Blue Rhino and AmeriGas are by far the largest distributors of exchangeable portable steel tanks containing propane. In late March, the Federal Trade Commission, in a 3-1 vote, issued an administrative complaint alleging that the two companies violated FTC Act Section 5 by going beyond procompetitive cooperation to anticompetitive collusion by secretly agreeing to force their common customer, Walmart, to accept lower amounts of propane in the tanks. The allegations will be tried in a formal hearing before an administrative law judge. The matter shows that companies must remain vigilant about antitrust compliance even after legitimate cooperation begins.

Propane exchange tanks are sold to consumers by hardware stores, mass merchandisers and others for use in devices such as barbeque grills and patio heaters. The tanks and the propane they contain are highly standardized. Retailers usually offer a lower price for a pre-filled tank if the consumer exchanges an empty tank; therefore, most customers exchange tanks and the retailers and suppliers must handle them. While Blue Rhino and AmeriGas together control 80% of this market and are the only ones capable of serving national retailers such as Walmart and The Home Depot, neither has refilling and refurbishing facilities in all parts of the country. To obtain such complete coverage, the parties entered "co-packing agreements" to handle the empty exchange tanks for the other party in certain areas. For instance, Blue Rhino refurbishes and refills exchange tanks for AmeriGas in Florida and Missouri while AmeriGas does the same for Blue Rhino in California and New Hampshire.

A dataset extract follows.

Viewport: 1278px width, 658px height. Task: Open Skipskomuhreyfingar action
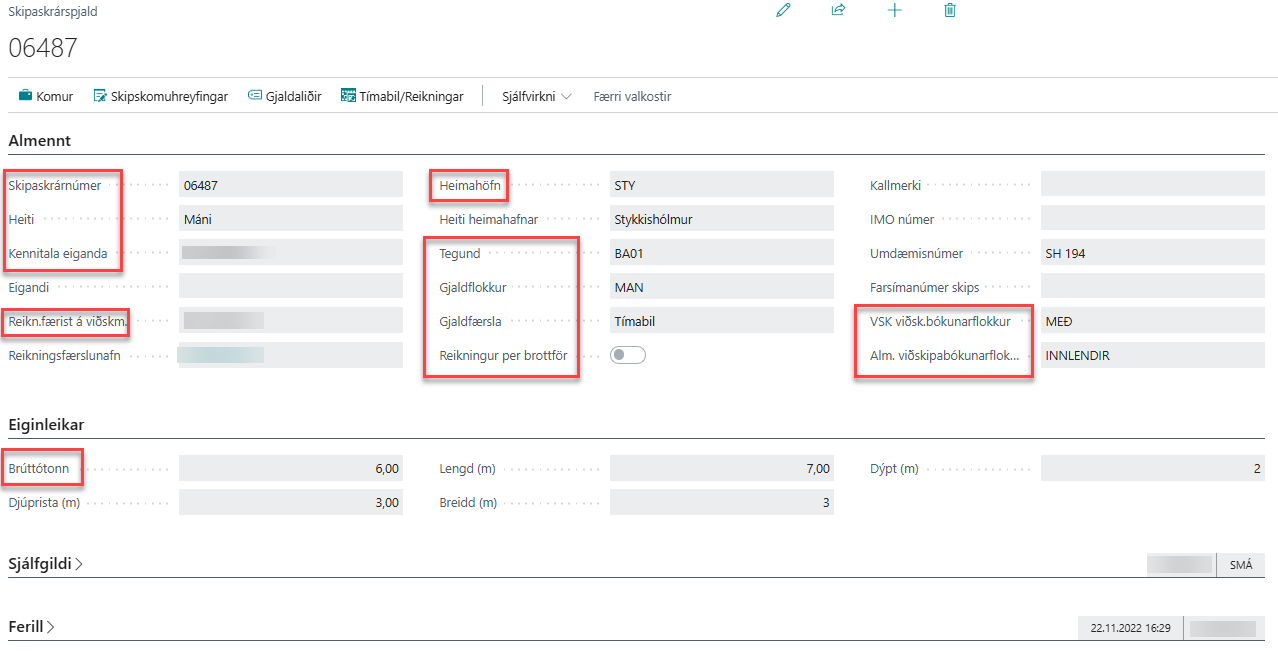160,97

While the propane exchange tanks have 25 pound capacities, the industry standard was to fill them to 17 pounds for safety reasons. In April 2008, Blue Rhino decided to reduce its fill level to 15 pounds, without any price decrease, allegedly to offset increased input costs. Blue Rhino informed AmeriGas of its decision when it asked if AmeriGas's co-packing facilities could handle the proposed fill reduction. AmeriGas had considered and rejected a similar fill reduction earlier in 2008 for its own tanks, allegedly because it was concerned it would be at a competitive disadvantage if Blue Rhino did not also make the change. Now, AmeriGas changed course and told customers in July 2008 that it was moving to what it called the new "industry standard" of 15 pounds fill.

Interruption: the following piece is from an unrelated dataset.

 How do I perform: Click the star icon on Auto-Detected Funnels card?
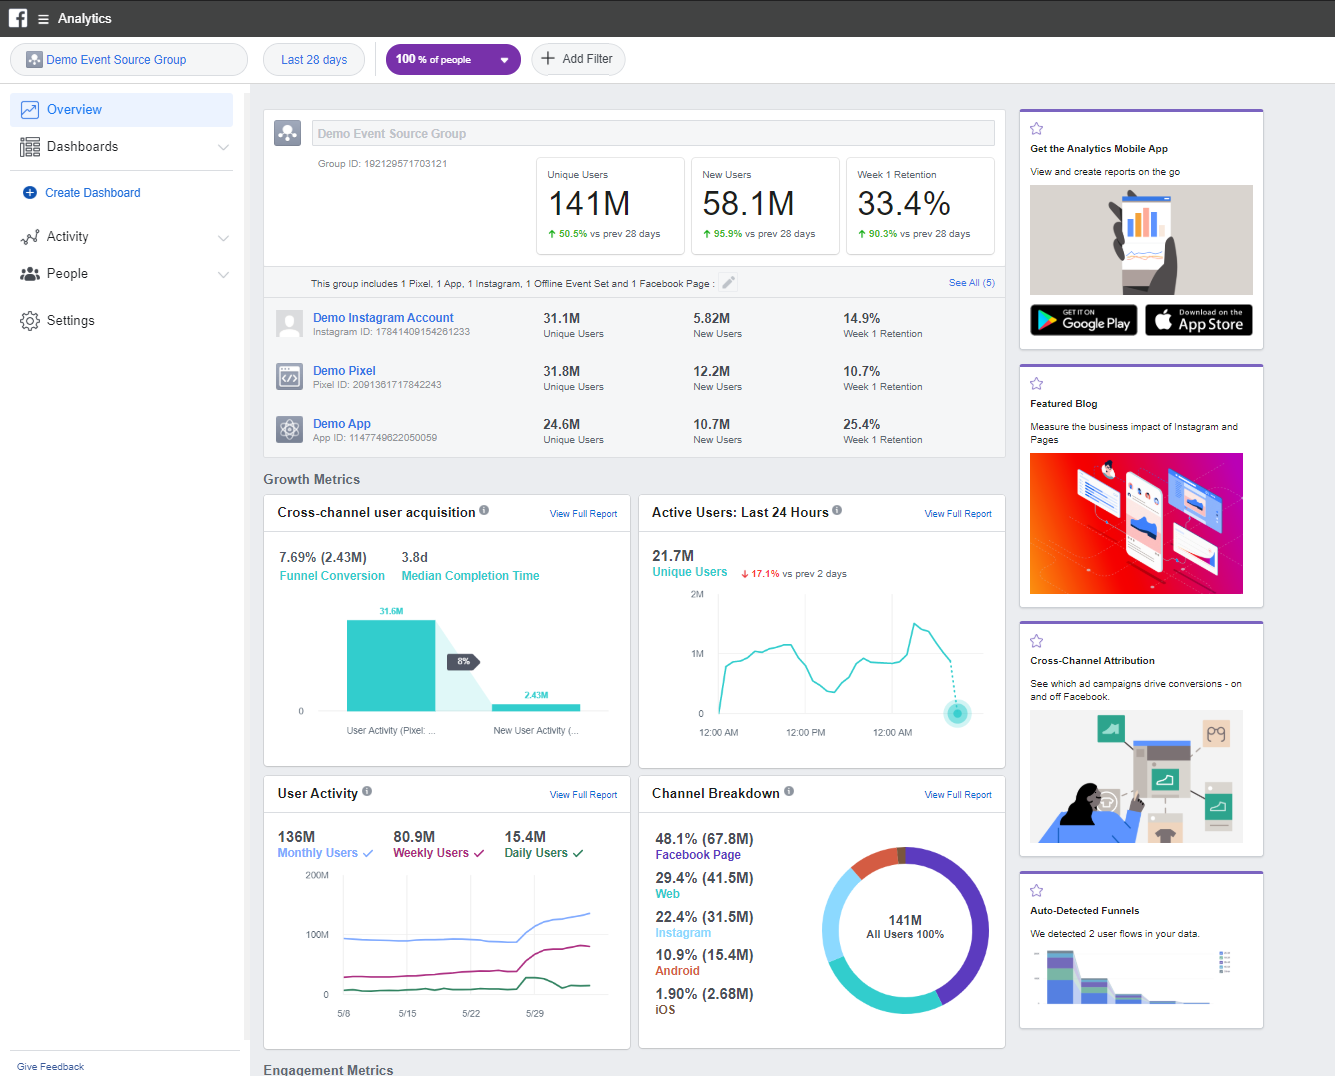1037,891
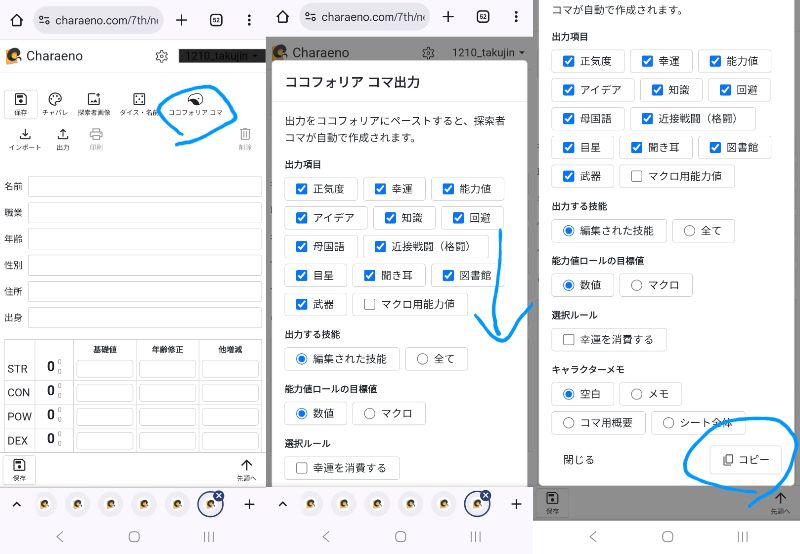Open the ダイス・名前 dice tool
The width and height of the screenshot is (800, 554).
pos(139,104)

Customers were not pleased with this effective 13% price increase. Walmart, who purchased from both suppliers, rejected the fill reduction. Other retailers, like Lowe's, agreed to accept it but only if all their competitors, especially Walmart, did so as well. Therefore, Blue Rhino and AmeriGas allegedly agreed not to deviate from their respective proposals and to work together to push Walmart to accept the fill reduction. The FTC complaint describes the numerous calls and emails that then took place between top sales executives of the two companies allegedly keeping each other apprised of their Walmart negotiations. In one email, the Blue Rhino executive told his AmeriGas counterpart to "hang in there." Finally, the two parties issued similarly-worded ultimatums to Walmart within 24 hours of each other in early October. Walmart capitulated.

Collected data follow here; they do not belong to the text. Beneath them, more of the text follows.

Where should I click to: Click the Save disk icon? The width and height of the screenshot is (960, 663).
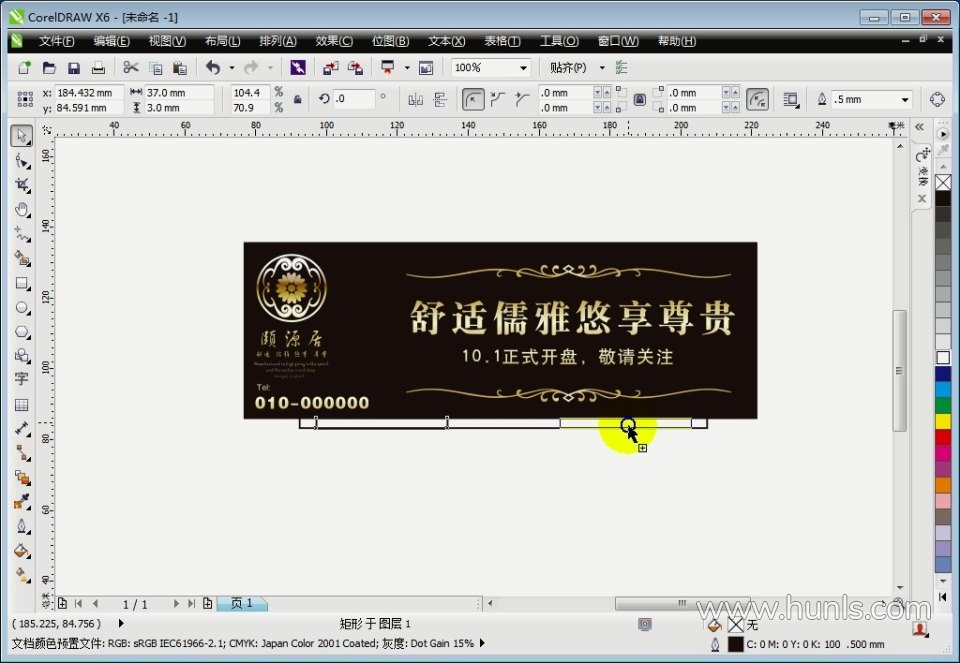[73, 68]
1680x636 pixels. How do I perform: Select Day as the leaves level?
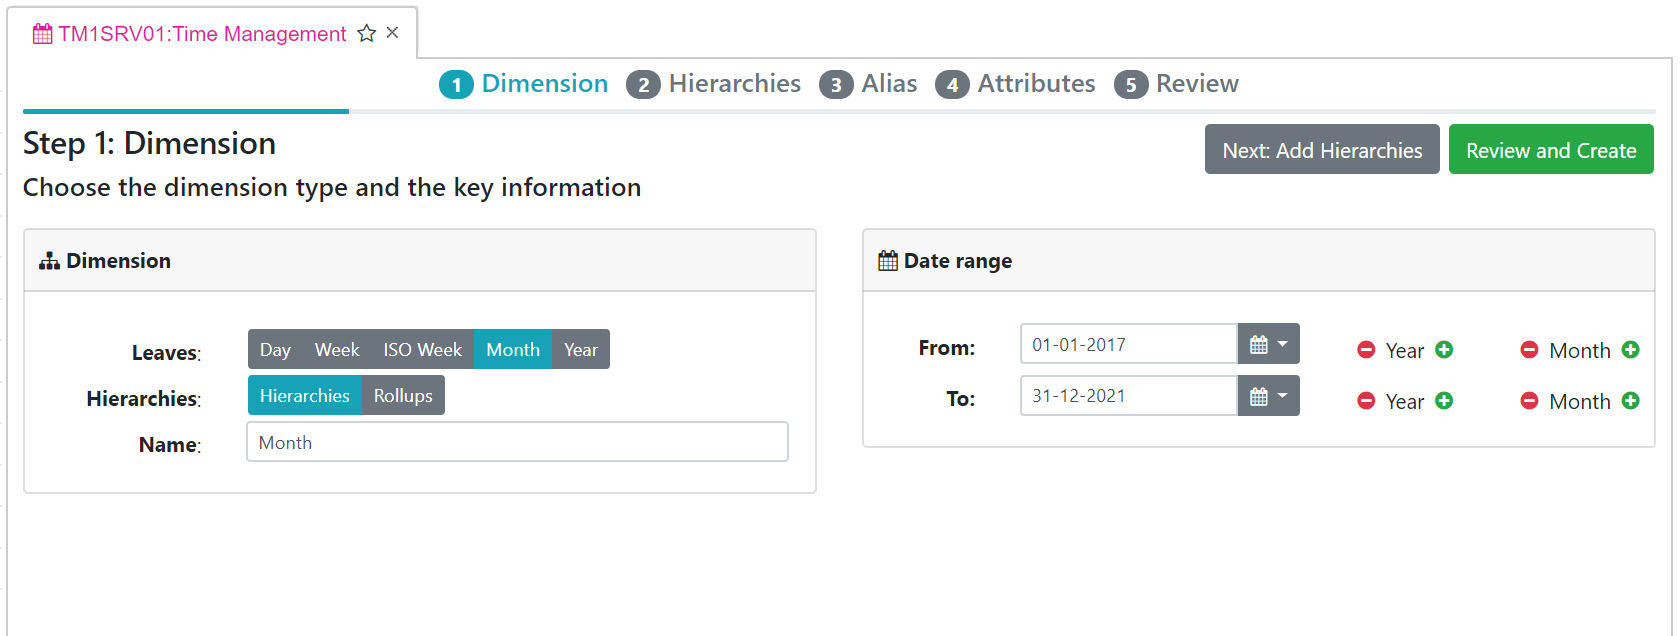coord(275,350)
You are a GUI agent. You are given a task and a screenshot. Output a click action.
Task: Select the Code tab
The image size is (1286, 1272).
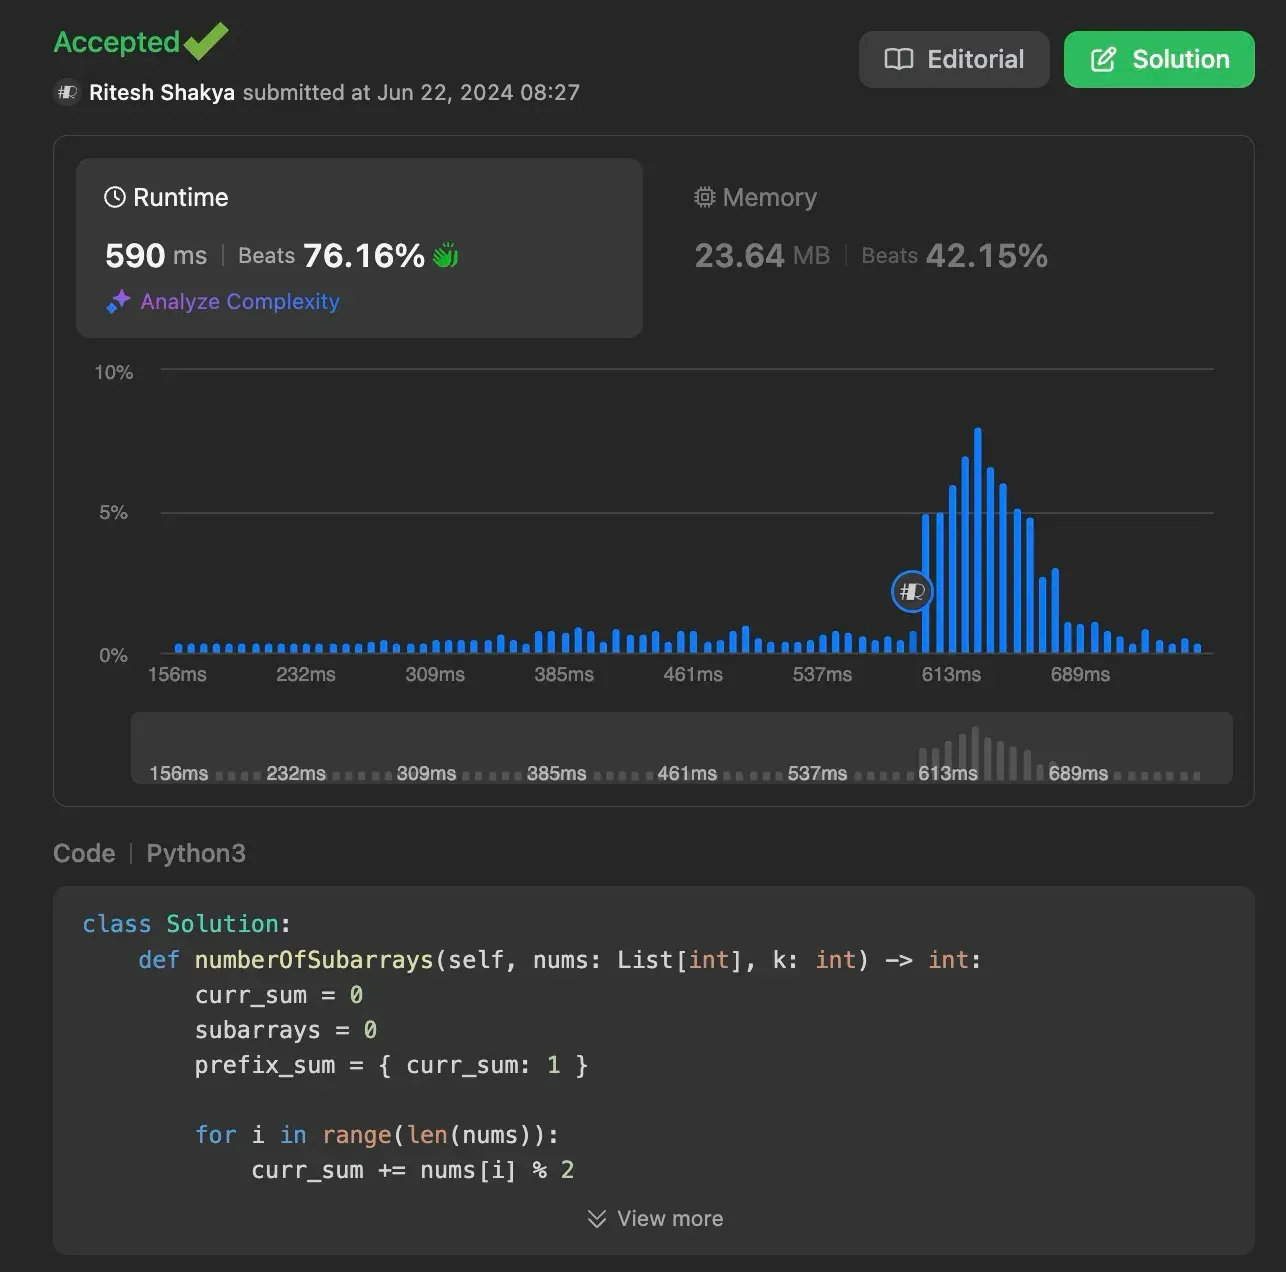click(x=84, y=853)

At the administrative hearing, both Blue Rhino and AmeriGas will be able to present evidence that the decisions of each to implement a fill reduction and insist that Walmart accept it were not collusion or concerted action that violated FTC Act Section 5, despite the evidence of numerous calls and emails. Interestingly, Commissioner Ohlhausen voted against issuing the complaint. In an interview with news organization MLex, Commissioner Ohlhausen said she did not think the theory or evidence showed a violation because the decisions were reached independently — and "it wasn't a close call" — but that now she would see how the evidence develops in the hearing. The matter might also give the FTC another opportunity to explore the extent to which Section 5 coverage is broader than that of Sherman Act Section 1.

Whatever the ultimate outcome, the matter illustrates the potential dangers of communications with competitors, even when that communication originated in the context of a procompetitive joint effort. Also, companies must understand that antitrust issues can arise during the implementation, not just during the formation, of such procompetitive joint efforts.